Recently, there has been a resurgence of interest in rigorous algorithms for the inference of cancer progression from genomic data. The motivations are manifold: (i) growing NGS and single cell data from cancer patients, (ii) need for novel Data Science and Machine Learning algorithms to infer models of cancer progression, and (iii) a desire to understand the temporal and heterogeneous structure of tumor to tame its progression by efficacious therapeutic intervention. This thesis presents a multi-disciplinary effort to model tumor progression involving successive accumulation of genetic alterations, each resulting populations manifesting themselves in a cancer phenotype. The framework presented in this work along with algorithms derived from it, represents a novel approach for inferring cancer progression, whose accuracy and convergence rates surpass the existing techniques.
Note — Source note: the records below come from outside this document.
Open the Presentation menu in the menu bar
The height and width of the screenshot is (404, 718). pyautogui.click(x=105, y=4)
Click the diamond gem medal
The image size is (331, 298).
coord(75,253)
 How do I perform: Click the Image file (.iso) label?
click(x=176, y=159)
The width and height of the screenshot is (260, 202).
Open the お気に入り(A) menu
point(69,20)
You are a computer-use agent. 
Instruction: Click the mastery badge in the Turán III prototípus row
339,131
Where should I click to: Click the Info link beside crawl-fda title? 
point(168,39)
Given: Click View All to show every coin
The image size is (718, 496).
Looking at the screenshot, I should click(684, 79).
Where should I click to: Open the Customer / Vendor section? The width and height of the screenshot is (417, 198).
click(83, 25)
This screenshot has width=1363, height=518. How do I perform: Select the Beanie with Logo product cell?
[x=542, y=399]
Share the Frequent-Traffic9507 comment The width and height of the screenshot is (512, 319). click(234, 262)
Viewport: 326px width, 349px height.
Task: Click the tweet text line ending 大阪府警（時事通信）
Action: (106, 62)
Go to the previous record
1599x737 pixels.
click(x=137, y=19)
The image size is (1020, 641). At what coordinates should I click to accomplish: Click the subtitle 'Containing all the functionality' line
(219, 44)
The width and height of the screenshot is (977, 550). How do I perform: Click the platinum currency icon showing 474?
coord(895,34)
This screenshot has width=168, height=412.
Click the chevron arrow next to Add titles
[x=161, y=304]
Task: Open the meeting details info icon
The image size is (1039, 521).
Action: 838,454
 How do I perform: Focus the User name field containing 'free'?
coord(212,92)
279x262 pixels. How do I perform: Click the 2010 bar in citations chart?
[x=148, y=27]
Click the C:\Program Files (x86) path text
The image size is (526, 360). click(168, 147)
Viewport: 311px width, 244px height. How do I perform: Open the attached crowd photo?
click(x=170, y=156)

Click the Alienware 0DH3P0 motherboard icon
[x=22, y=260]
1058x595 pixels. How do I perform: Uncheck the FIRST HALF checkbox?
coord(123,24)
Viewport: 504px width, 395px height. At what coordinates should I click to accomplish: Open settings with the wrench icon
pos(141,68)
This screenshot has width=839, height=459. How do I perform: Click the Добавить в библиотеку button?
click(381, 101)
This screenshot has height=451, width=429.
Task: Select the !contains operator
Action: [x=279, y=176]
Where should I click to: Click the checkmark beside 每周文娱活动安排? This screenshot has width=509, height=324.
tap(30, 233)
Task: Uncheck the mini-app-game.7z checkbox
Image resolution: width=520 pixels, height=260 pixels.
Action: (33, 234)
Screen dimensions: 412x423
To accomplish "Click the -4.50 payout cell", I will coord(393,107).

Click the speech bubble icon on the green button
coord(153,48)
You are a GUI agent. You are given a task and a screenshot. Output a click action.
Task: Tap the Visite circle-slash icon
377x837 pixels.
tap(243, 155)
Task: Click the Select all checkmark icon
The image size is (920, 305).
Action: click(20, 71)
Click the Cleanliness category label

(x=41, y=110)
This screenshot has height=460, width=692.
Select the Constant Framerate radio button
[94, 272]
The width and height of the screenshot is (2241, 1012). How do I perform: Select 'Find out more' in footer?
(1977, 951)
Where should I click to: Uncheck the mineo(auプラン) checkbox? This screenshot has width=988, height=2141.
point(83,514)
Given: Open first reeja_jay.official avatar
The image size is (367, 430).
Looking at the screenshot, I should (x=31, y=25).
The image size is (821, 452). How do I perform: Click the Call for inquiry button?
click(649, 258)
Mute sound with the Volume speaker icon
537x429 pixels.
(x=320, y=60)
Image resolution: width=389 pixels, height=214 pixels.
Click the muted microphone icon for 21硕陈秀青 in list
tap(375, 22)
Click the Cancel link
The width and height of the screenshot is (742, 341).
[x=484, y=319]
The approach derives its power from several fields including algorithms in machine learning, theory of causality and cancer biology. Furthermore, a modular pipeline to extract ensemble-level progression models from sequenced cancer genomes is proposed. The pipeline combines state-of-the-art techniques for sample stratification, driver selection, identification of fitness-equivalent exclusive alterations and progression model inference. Furthermore, the results are validated by synthetic data with realistic generative models, and empirically interpreted in the context of real cancer datasets; in the later case, biologically significant conclusions are also highlighted. Specifically, it demonstrates the pipeline's ability to reproduce much of the knowledge on colorectal cancer, as well as to suggest novel hypotheses. Lastly, it also proves that the proposed framework can be applied to reconstruct the evolutionary history of cancer clones in single patients, as illustrated by an example from clear cell renal carcinomas.